Dear Commons Community,
The Chronicle of Higher Education in January 2014, conducted a survey of college presidents (N=349). The survey questions focused on innovations in higher education, including the role various constituencies play in advancing ideas, as well as their opinions on online learning, blended/hybrid courses, and competency-based degrees. It contains some interesting insights. The report is available as a free download. Below is an excerpt from the Executive Summary.
Presidents of both public and private institutions agree by an overwhelming majority that for now, higher education in the United States is either the best or one of the best in the world. Nonetheless, both groups believe that number one ranking will decline slightly over the next ten years.
Well over half of all presidents believe that at least a moderate amount of disruption is needed in higher education. Years ago disruption to higher-education’s business model was not something a college president was likely to promote. These days, disruption is sometimes a rallying cry from the president’s office.
An overwhelming majority of presidents—three quarters at private institutions and even more at public campuses—think that hybrid courses that contain both face-to-face and online components will have a positive impact on higher education. They are more skeptical, however, about massive open online courses (MOOCs), at least in their current form. Half of the presidents surveyed suspect that MOOCs will have a negative impact on higher education.
More than half of presidents of public institutions believe they
and their peers are providing either excellent or very good value
for the money spent by students and their parents. Their private
campus counterparts are a little less persuaded about the value they
are giving.

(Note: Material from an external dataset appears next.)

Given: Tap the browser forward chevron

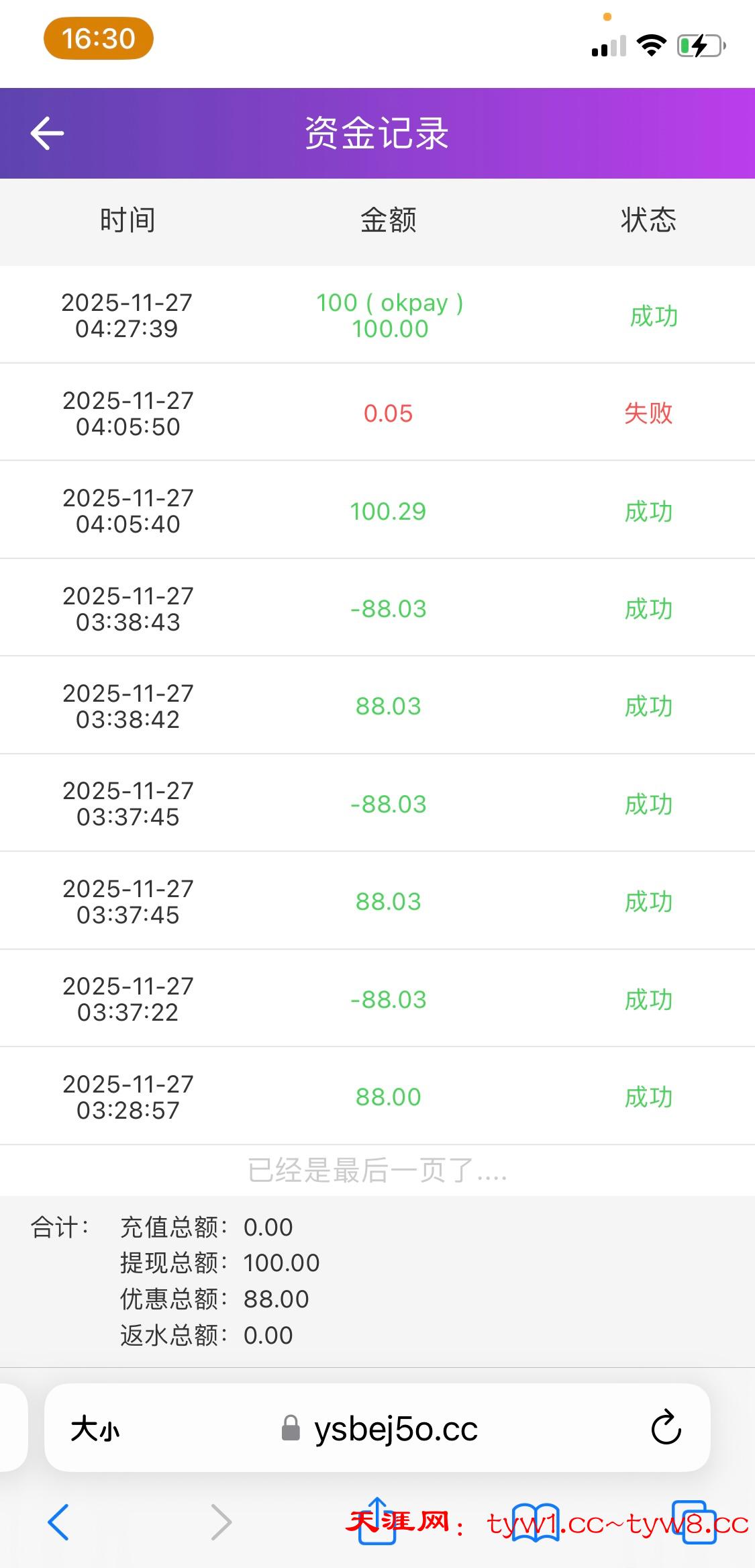Looking at the screenshot, I should coord(221,1522).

Slightly under half rate themselves excellent or very good on value, although an additional third give themselves a grade of good.

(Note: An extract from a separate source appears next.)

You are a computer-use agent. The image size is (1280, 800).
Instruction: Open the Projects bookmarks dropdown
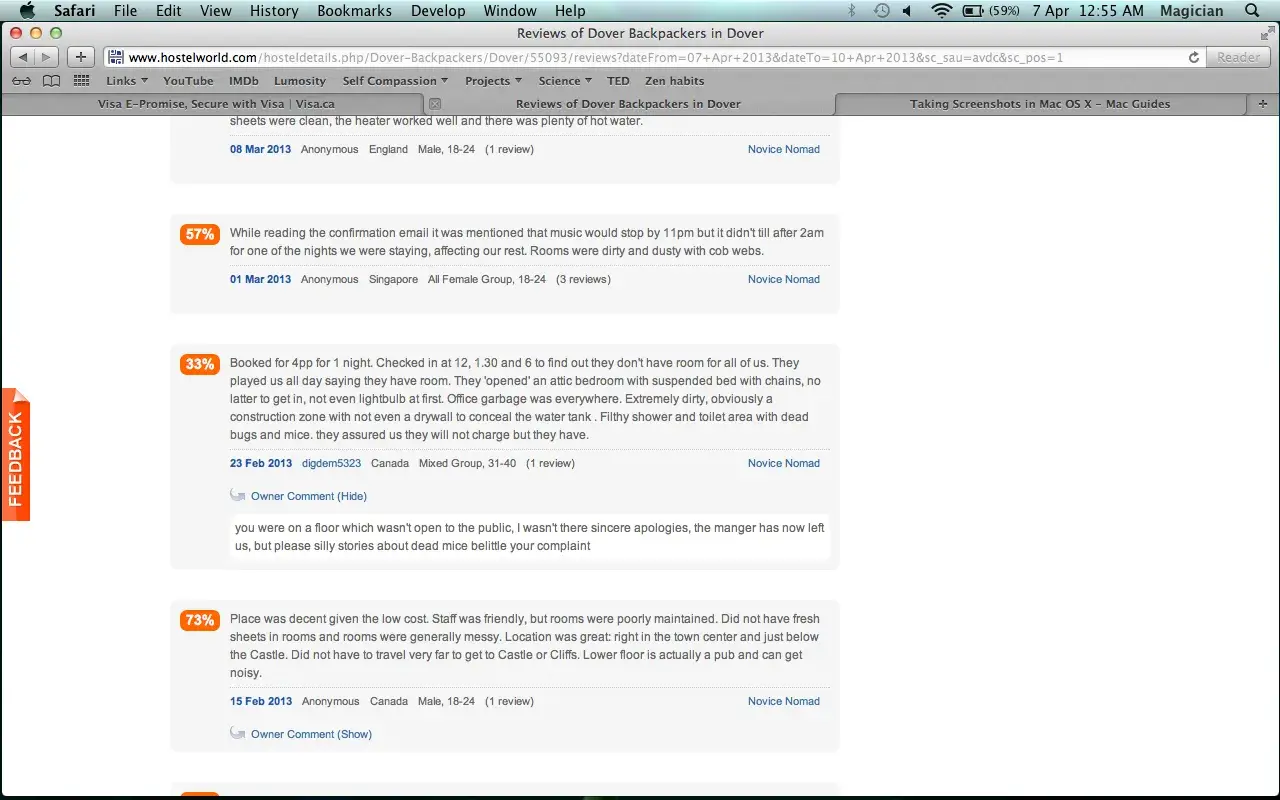(x=494, y=81)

Two-thirds of presidents of public institutions think that higher education is headed in the right direction, as do well over half of their private campus peers. In contrast, a survey by The Chronicle last fall concluded that faculty are significantly more pessimistic. Only a third think that higher education is headed in the right direction.
Presidents say that when it comes to innovation in higher education, reformers pay too much attention to cutting costs and not enough to changing the model of teaching and learning.
Two-thirds of public-institution presidents think that politicians are the most influential drivers of change in higher education and half of private-campus presidents agree with that assessment. The presidents on both types of campuses believe strongly that faculty should be the number one drivers of change.